Residual standard error: 1.068 on 808 degrees of freedom
Multiple R-squared:  0.3885,    Adjusted R-squared:  0.3839 
F-statistic: 85.54 on 6 and 808 DF,  p-value: < 2.2e-16

Residuals and assumptions

The interpretation of residuals requires to discuss the assumptions of linear models. Linear regression is founded on some assumptions. The violation of these assumptions can have adverse effects on the interpretation of the model and on inference, therefore we should be mindful of the assumptions the regression model makes. The main assumptions of the linear regression model are the following:

Linearity: Linearity states that the relationships between the variables in the model are linear in nature, or at least approximately linear. For obvious reasons, it’s wrong to use a linear model to understand non-linear relations. Linearity is violated, for instance, when for low values of $X$, a one unit increase in $X$ corresponds to an increase of one unit in $Y$, but for high values of $X$, one unit increase in $X$ corresponds to an increase of three units in $Y$.
Normality: The assumption of normality states that the errors (i.e. residuals) are normally distributed. In general, linear regression is considered to be “robust” to mild violation of normality. Research suggests that only the most severe violations of the normality assumption substantially affect the validity of statistical inferences from a regression analysis unless the sample size is quite small.
Homoscedasticity: Homoskedasticity (also homoscedasticity) states that errors in estimation are almost equal across the range of the estimated values of the outcome $\hat Y$. When this condition is not met, the errors in estimation are said to be heteroscedastic.
Independence: The errors in estimation should be statistically independent. In the most basic terms, two things are independent if information about one gives no information about the other. A typical violation of independence is the autocorrelation in time series data, which has to be handled with specific time series techniques.
Outliers: Observations particularly different from the average are called outliers. They may have excessive influence over the coefficient estimates (“influential observations”). If so, they must be thoroughly inspected.
No multicollinearity: Multicollinearity is the occurrence of high correlation among two or more independent variables in a multiple regression model. It makes it difficult to distinguish the effect of the variables.

Check the assumptions

R can easily provide the analyst with four diagnostic plots you can use to assess the assumptions of the model.

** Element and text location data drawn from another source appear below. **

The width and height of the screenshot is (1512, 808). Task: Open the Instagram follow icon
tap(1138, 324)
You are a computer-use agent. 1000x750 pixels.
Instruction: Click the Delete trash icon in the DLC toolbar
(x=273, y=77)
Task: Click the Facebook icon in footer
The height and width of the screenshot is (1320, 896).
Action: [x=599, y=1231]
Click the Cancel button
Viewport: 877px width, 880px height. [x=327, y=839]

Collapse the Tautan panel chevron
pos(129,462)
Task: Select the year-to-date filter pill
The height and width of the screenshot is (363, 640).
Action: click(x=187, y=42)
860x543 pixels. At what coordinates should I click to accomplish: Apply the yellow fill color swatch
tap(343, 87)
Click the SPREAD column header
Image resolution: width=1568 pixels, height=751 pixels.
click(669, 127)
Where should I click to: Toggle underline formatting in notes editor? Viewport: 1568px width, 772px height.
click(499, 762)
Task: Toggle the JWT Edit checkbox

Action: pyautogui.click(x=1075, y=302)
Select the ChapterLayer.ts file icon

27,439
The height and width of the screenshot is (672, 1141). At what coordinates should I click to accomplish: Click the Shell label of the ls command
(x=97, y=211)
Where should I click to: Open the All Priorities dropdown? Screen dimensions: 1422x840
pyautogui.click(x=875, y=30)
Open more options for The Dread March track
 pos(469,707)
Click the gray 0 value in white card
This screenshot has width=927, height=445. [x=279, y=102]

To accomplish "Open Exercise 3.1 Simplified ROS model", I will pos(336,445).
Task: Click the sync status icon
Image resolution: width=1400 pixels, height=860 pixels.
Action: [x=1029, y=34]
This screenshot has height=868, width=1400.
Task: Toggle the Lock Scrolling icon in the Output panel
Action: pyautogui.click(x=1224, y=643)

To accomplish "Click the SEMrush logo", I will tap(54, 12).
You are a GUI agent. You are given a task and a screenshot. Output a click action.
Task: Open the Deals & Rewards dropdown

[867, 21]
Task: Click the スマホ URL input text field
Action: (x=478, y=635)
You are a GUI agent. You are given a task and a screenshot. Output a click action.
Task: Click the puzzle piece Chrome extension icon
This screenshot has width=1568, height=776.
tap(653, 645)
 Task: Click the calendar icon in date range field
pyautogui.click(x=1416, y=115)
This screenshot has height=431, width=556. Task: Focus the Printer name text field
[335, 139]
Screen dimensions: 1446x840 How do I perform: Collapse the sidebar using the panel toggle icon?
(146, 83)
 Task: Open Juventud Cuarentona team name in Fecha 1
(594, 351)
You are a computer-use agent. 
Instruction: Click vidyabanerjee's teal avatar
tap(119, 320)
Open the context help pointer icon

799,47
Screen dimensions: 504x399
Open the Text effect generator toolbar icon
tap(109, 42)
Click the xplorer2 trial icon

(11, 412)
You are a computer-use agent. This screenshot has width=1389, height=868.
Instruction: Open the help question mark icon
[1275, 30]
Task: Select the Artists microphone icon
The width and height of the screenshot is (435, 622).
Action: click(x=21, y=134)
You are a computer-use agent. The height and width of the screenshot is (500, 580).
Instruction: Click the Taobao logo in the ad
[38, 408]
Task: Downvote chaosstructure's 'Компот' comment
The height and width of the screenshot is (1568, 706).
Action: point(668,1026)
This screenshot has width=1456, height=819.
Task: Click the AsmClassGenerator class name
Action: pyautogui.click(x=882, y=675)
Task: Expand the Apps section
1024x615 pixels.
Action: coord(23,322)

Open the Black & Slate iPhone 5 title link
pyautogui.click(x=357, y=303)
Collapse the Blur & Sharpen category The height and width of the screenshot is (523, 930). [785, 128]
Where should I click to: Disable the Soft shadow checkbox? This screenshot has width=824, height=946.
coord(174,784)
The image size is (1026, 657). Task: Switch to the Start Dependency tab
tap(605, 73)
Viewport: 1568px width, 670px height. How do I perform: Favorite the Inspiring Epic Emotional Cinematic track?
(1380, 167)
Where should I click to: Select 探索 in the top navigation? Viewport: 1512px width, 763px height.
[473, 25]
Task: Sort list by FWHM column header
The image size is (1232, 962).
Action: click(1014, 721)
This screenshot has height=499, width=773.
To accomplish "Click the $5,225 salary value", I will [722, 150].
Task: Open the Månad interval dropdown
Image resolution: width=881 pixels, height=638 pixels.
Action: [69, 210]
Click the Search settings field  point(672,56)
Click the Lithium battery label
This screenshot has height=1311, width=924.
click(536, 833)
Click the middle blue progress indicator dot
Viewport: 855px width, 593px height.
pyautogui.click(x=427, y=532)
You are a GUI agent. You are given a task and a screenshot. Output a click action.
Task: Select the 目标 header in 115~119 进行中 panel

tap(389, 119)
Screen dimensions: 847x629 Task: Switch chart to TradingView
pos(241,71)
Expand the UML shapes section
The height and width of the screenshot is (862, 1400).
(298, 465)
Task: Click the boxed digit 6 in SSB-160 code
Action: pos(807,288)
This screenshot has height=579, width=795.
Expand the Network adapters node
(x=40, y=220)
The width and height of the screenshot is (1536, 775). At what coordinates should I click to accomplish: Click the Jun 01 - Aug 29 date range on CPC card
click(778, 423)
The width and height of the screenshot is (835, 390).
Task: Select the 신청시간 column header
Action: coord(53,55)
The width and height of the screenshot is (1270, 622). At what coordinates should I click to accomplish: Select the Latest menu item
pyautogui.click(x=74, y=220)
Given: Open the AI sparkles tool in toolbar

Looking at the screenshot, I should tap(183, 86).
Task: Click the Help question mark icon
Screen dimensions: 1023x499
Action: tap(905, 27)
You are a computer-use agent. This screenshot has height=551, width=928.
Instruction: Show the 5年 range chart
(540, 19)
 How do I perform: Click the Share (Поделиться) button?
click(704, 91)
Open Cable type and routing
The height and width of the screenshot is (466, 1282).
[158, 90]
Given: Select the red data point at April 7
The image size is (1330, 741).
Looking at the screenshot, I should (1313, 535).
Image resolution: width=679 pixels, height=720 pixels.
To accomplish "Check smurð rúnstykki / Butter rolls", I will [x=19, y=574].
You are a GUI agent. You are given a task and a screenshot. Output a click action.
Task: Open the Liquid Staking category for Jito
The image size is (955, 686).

You can visualize the plots by using the function plot applied to the “object” corresponding to your fitted model. You can visualize the plots together by using par(mfrow=c(2,2)) before calling the plot function. In this way, you create a 2x2 layer to show the 4 main diagnostic plots on the same page. You can also visualize a single plot by using the number of the plot inside the plot function (e.g.: plot(lm_object, 1)).

par(mfrow=c(2,2))
plot(lm2)

In general, you want the Normal Q-Q plot to show points along a diagonal line, and the other three plots showing randomly scattered points, without any evident systematic pattern.

Points showing a conic shape in the Residuals vs Fitted and Scale-Location plots are indicative of an heteroskedasticity problem (violation of the homoscedasticity assumption). Ideally, you should see a roughly horizontal line with equally spread points. A statistical test for checking homoscedasticity is the Breusch-Pagan test. It is included in the lmtest library. A p-value < 0.05 suggests heteroskedasticity.

install.package("lmtest")

library(lmtest)

Loading required package: zoo


Attaching package: 'zoo'

The following objects are masked from 'package:base':

    as.Date, as.Date.numeric

bptest(lm2)


    studentized Breusch-Pagan test

data:  lm2
BP = 14.787, df = 5, p-value = 0.01131

Heteroskedasticity does not impact coefficients, but affects statistical tests (e.g., tests that conclude whether the coefficients are statistically significant). There are different ways to mitigate or resolve this and other assumption issues. A way is to correct the regression model with Heteroscedasticity-Consistent Standard Errors. In R you need the lmtest and sandwich package.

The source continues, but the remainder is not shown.